The thirteenth promise of the Messias (through Aggeus) foretells the speedy coming of the Desired of all nations, and gives the assurance that on account of His Presence in it, the new Temple would be made more glorious than the splendid Temple of Solomon. Jesus Christ, God made Man, was presented in that Temple as a Child, stayed behind in it as a Boy of twelve years; and as a Man, He prayed and taught and worked miracles therein.

The fourteenth promise of the Messias. It might have been gathered from the prophecy of Aggeus about the glory which the Messias would shed on the Temple, that He would come with great majesty and pomp; but the prophecy of Zacharias made it plain, that, though the long-desired One would indeed be a king, He would not wield an earthly power, but would enter Jerusalem in poverty and simplicity (New Test. LX).

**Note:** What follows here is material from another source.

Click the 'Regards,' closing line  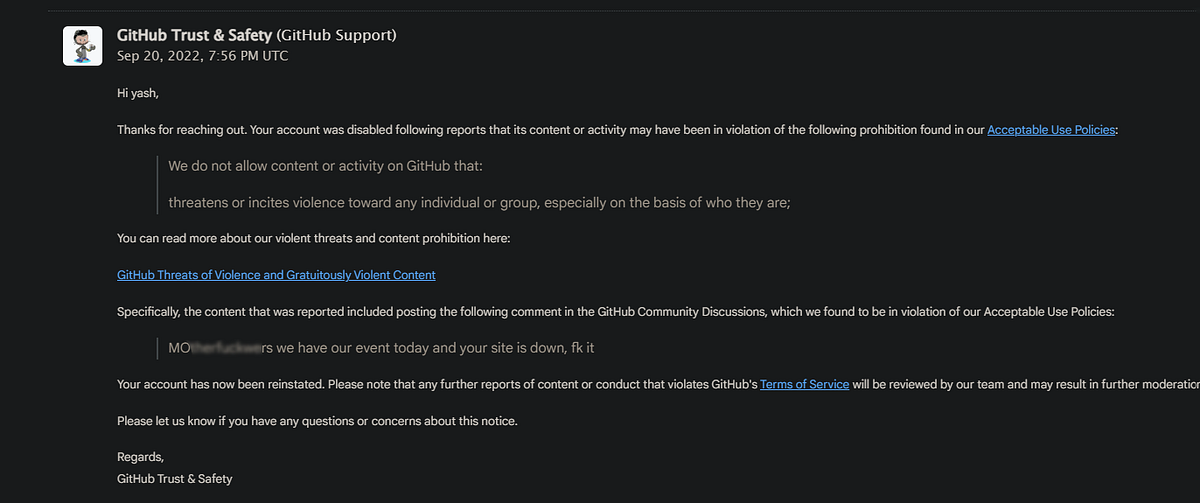pos(140,457)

The fifteenth and last promise of the Messias is that of Malachias (2, 11), where he prophesies that Christ shall be offered as a sacrifice and a clean oblation among the Gentiles in every place of the earth.

Unity is strength. The number of Jews who at first returned from Babylon was not very great, but they held faithfully together, and accomplished the rebuilding of the Temple and of the walls of Jerusalem.

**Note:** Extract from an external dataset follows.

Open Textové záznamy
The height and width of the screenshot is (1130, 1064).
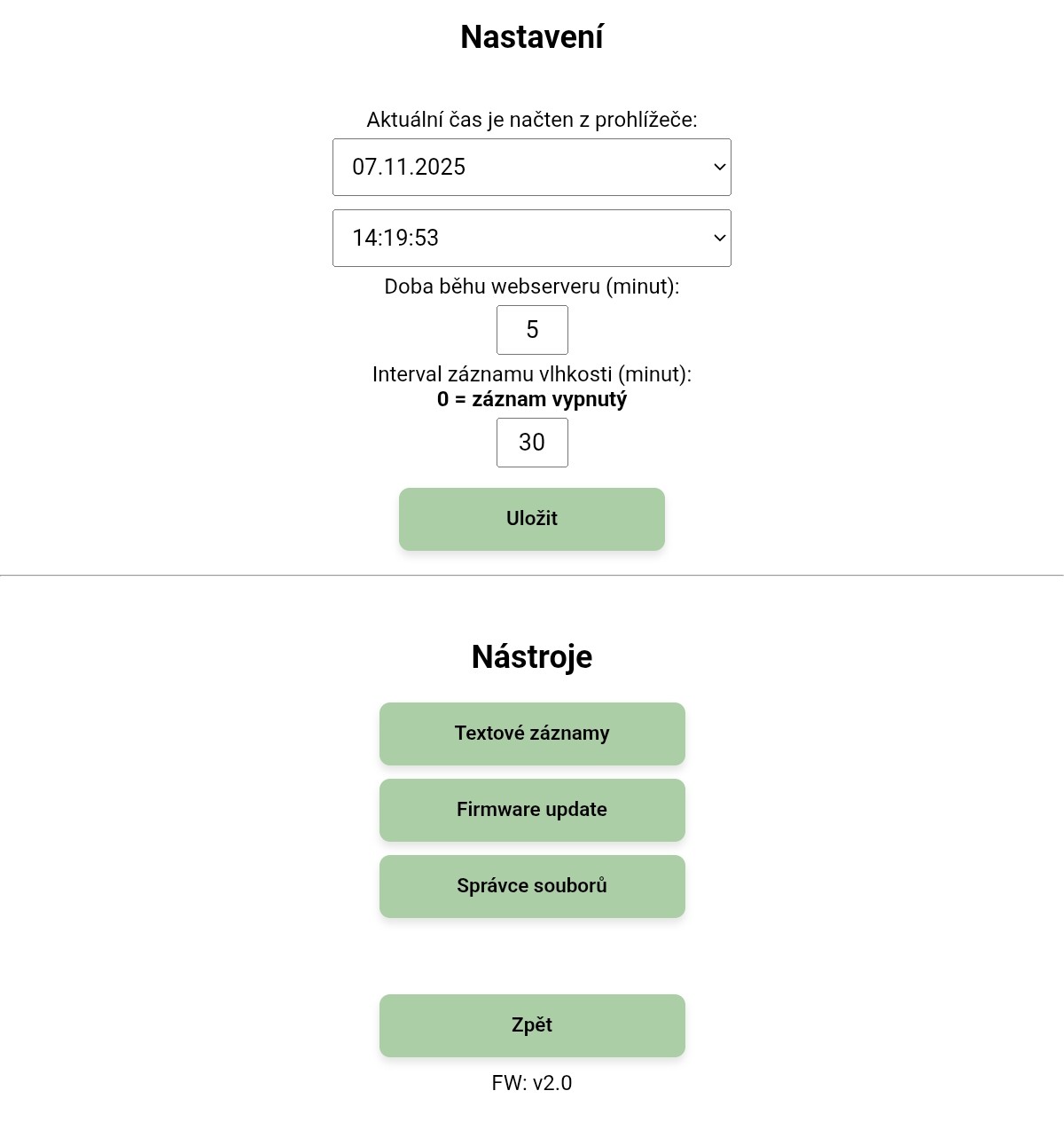[532, 734]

Application. Are you not ungrateful to God, and very often lukewarm in His service, and negligent in prayer and in the receiving of the holy Sacraments? In truth you owe God much more gratitude than did the Jews!

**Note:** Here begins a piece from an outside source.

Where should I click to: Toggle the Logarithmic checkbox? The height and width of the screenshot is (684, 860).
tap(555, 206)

  1. The captivity. Which began in 606 B. C.
  2. Seventy years. “When”, said the Lord by the mouth of the prophet Jeremias, “the seventy years shall be accomplished, I will bring you again to the place, for I think towards you thoughts of peace and not of affliction.” It is as if He said: “Though I have given you over to captivity, I have no intention of giving you over for ever to affliction, but I mean to lead you to repentance by suffering, and when you have repented, I will be gracious to you again” (Jerem. 25, 12).
  3. 490 years. The walls of Jerusalem were built up in 453 B. C. From that time to the beginning of the public life of our Lord were 69 weeks, or 483 years. Thus we have 453 + 30 = 483. 483 years are 69 weeks, and the three years of public life are half the seventieth week. In the middle (i. e. after 3 years) of the seventieth ‘week of years’ our Lord Jesus Christ died upon the cross.
  4. In the seventieth year. Counting from the first carrying off of the people into captivity, to the year 536 (from 606 — 70 == 536).
  5. An edict. This was not a command, only a permission.
  6. Restored. Cyrus gave back 5,400 vessels of gold and silver which had belonged lo the Temple.
  7. Built an altar. On the same spot where the altar of holocausts used to stand.
  8. Aggeus. “Yet one little while”, said Aggeus, “and the Desired of all nations shall come (the Messias, whom, as Jacob [chapter XXVII] had already prophesied, all nations should expect), and great shall be the glory of this house more than of the first” (Agg. 2, 7 — 10).
  9. Zacharias. “Rejoice greatly”, said he, “daughter of Jerusalem. Behold, thy king will come to thee, the Just, the Saviour. He is poor, and riding on the foal of an ass”, i. e. on a young ass never yet ridden, not on a proud horse such as the kings of this earth ride on (Zach. 9, 9).
  10. Two great bodies. At first the Samaritans wished to help with the building of the Temple, but Josue and Zorobabel rejected their help, fearing that the Jews who believed what was true might be infected by their heathen practices. Then the Samaritans were offended, and tried to hinder the work of rebuilding; but so long as an attack from them was to be feared, Nehemias, the leader of the Jews, commanded that a portion of the people should carry arms while working at the building, so as to be ready to repel the enemy. Nehemias had been cup-bearer to Artaxerxes, king of Persia, and he it was who had obtained permission to build up the walls of Jerusalem. He was appointed governor of Judaea!
  11. All promised. But the Jews soon got lax in their observance of the Law, and did things forbidden by it, such as marrying with Gentiles, neglecting to pay tithes, or to make offerings to the Temple. Moreover they offered sacrifices of blind, lame, or blemished beasts, as we learn from the prophet Malachias (i, 7 — 9).